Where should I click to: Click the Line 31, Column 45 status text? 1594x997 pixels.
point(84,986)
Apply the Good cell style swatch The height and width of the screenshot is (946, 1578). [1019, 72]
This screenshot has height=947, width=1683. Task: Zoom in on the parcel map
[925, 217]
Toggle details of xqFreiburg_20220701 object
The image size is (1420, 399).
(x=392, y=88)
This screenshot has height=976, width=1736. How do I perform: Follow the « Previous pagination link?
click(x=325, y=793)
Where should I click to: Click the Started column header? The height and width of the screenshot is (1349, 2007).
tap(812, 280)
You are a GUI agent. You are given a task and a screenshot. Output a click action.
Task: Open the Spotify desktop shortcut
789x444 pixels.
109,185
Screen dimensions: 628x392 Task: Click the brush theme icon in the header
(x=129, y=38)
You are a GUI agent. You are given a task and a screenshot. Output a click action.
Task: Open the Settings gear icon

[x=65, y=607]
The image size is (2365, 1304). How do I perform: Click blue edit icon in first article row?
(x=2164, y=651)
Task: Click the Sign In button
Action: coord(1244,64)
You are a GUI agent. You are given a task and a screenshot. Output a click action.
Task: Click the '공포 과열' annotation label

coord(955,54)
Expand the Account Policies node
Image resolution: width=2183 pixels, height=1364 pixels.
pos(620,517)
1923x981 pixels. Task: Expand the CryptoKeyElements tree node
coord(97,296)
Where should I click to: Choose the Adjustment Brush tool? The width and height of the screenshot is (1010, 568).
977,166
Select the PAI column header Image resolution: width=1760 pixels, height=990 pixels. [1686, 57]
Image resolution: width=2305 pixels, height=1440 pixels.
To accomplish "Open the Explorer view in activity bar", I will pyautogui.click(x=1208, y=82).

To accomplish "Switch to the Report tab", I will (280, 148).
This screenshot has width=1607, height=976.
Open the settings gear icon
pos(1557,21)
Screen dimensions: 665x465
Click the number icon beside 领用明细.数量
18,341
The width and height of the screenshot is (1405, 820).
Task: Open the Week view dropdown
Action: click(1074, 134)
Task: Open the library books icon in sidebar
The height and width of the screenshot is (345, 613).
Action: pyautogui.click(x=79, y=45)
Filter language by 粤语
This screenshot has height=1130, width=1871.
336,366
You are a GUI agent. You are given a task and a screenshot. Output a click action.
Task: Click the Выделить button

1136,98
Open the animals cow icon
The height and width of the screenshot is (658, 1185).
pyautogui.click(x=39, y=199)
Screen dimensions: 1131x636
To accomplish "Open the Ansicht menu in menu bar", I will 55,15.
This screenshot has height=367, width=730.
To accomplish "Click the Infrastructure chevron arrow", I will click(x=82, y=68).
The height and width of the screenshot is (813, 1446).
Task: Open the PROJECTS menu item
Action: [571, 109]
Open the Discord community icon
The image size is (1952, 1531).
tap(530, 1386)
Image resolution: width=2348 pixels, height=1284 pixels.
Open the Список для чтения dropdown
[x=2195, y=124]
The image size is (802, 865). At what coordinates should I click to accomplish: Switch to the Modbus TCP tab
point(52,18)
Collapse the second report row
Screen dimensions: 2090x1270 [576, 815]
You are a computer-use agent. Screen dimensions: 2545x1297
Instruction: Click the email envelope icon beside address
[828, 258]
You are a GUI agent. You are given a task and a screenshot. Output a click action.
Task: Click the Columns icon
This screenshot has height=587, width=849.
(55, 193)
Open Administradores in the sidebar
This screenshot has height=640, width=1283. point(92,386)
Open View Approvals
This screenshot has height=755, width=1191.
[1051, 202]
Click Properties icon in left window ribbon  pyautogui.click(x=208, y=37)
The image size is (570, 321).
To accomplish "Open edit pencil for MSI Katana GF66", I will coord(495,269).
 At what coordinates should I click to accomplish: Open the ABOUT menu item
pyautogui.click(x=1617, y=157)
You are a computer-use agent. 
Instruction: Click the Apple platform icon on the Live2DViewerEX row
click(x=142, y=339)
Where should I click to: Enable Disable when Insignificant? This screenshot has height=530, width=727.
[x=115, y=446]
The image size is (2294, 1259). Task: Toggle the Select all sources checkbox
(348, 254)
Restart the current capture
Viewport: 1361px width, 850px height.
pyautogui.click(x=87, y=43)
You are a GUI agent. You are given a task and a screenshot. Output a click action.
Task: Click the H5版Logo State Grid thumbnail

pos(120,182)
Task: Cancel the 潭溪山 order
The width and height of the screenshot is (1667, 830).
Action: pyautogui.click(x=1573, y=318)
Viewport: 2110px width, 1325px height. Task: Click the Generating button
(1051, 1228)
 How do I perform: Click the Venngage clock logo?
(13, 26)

TASK STATEMENT.
Copy out the lines above, from the one holding "Task: Cancel the 潭溪山 order" through the final line, with no other lines.

SOLUTION BELOW.
Task: Cancel the 潭溪山 order
The width and height of the screenshot is (1667, 830).
Action: pyautogui.click(x=1573, y=318)
Viewport: 2110px width, 1325px height. Task: Click the Generating button
(1051, 1228)
 How do I perform: Click the Venngage clock logo?
(13, 26)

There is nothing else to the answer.